Телефонный звонок прервал его раздумья. Звонил дежурный.
— Валентин Сергеевич, здесь женщина… Хочет пройти. Ее фамилия Борисихина.
— Пусть идет.
Войдя в кабинет, Борисихина улыбнулась Демину, как хорошему знакомому. Глядя на ее оживленное лицо, трудно было представить, в каком состоянии она была недавно.
— Разрешите?
— Всегда вам рад! — искренне ответил Демин.
— Надо же… Никогда не знаешь, куда тебе нужно стремиться, где тебе рады, а где только терпят!
— Садитесь. Внимательно вас слушаю.
— О, Валентин Сергеевич, если бы вы знали, какие жестокие слова произносите!
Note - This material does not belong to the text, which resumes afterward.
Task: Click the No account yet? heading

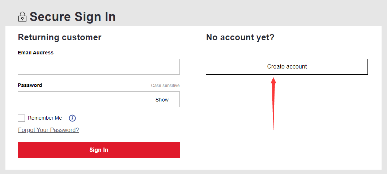Action: tap(241, 37)
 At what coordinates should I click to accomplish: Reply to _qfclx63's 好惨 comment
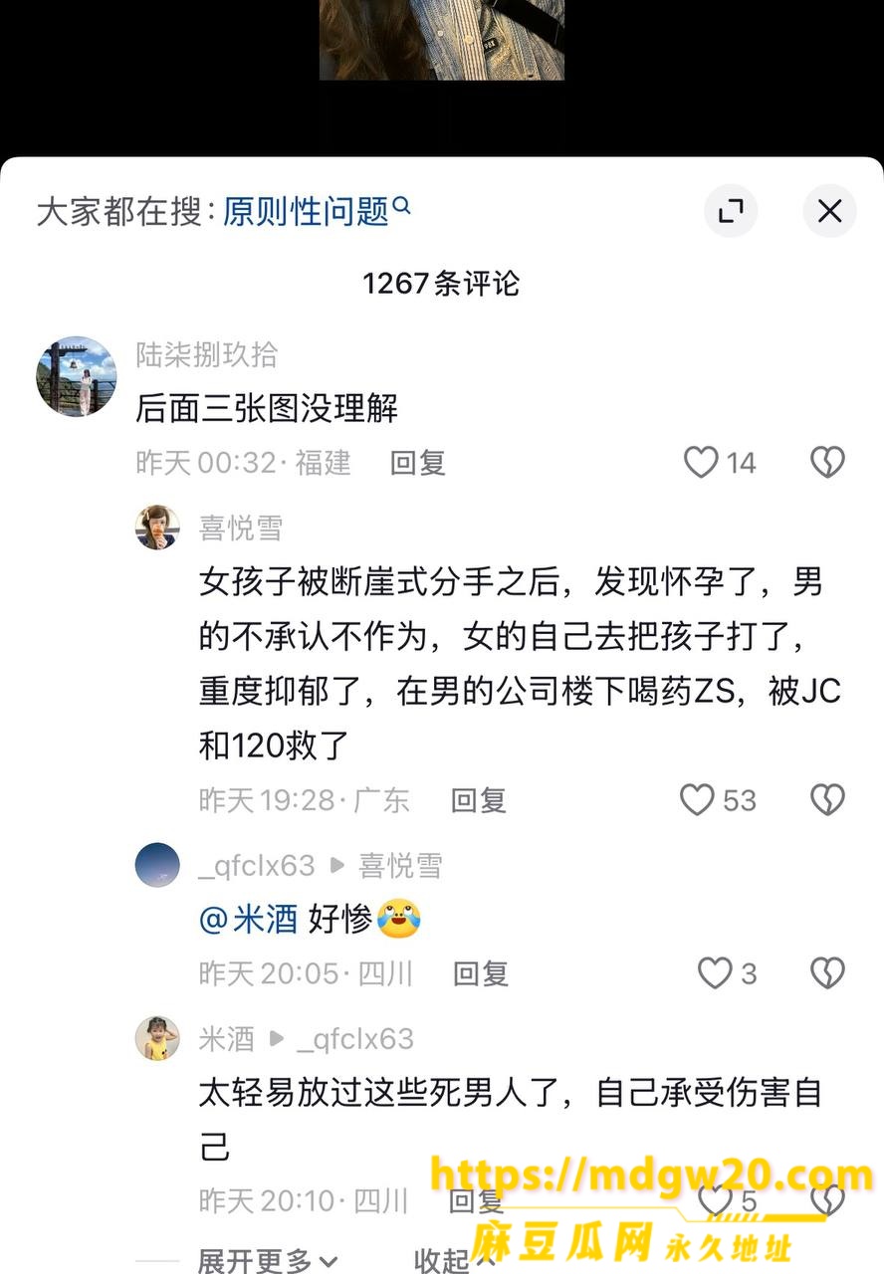tap(481, 973)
Внимательно вас слушаю… Дежурное начало, правда?
— Не совсем,— смутился Демин.— Я сказал это от всей души.
— Так привыкаешь к этим… «Привет, старуха! Стакан хильнешь? Ну, ты и жрать здорова…» Так привыкаешь, что, когда слышишь нормальную человеческую речь, охватывает оторопь, не верите? Плакать хочется. Начинаешь понимать, что мимо проходит что-то важное, даже не то чтобы важное… Настоящее.
— Но муж к вам хорошо относится,— осторожно отметил Демин.
— Муж? — Борисихина сморщила нос.— Знаете, с ним странное происходит… Может быть, он и любит меня… Хотя нет, скорее любил. Думаю, кончилось, но он не хочет себе в этом признаться. Нет, это не любовь. Может быть, забота, привычка, сострадание, ответственность… Валентин Сергеевич, вам не кажется, что все эти слова рядом со словом «любовь»… как бы это… не тянут? Они слабее даже вместе взятые. И потом в них ощущается какая-то снисходительность. Сами по себе и сострадание и забота — прекрасны. Но когда заменяют любовь — они ужасны. А вот грубость и любовь совместимы, да?
— Знаете, мне трудно сразу так вот переключаться.
— Даже нетерпимость, подозрительность можно принять, как вполне приличные спутники любви… Если она настоящая, конечно.
— Если она настоящая, ей ни к чему ни подозрительность, ни грубость… Вы сказали, что с вашим мужем происходит что-то странное? — напомнил Демин.
— Ишь как у вас… Одна неосторожная фраза, и ты уже на крючке,— Борисихина склонила голову, как бы напоминая себе, что здесь надо держать ухо востро.— Я имела в виду наши отношения. Он так уверен в моем падении, в том, что оно окончательно… Представляете, он заранее простил мне будущие грехи. И даже те, которых мне никогда не совершить. И эта уверенность в том, что я всегда буду нуждаться в его прощении… Она все испортила. Даже когда я возвращаюсь домой совершенно чистая перед ним во всех смыслах слова, он смотрит на меня со скорбью обманутого. Это тяжело, Валентин Сергеевич. Так хочется дать ему основания для этой скорби.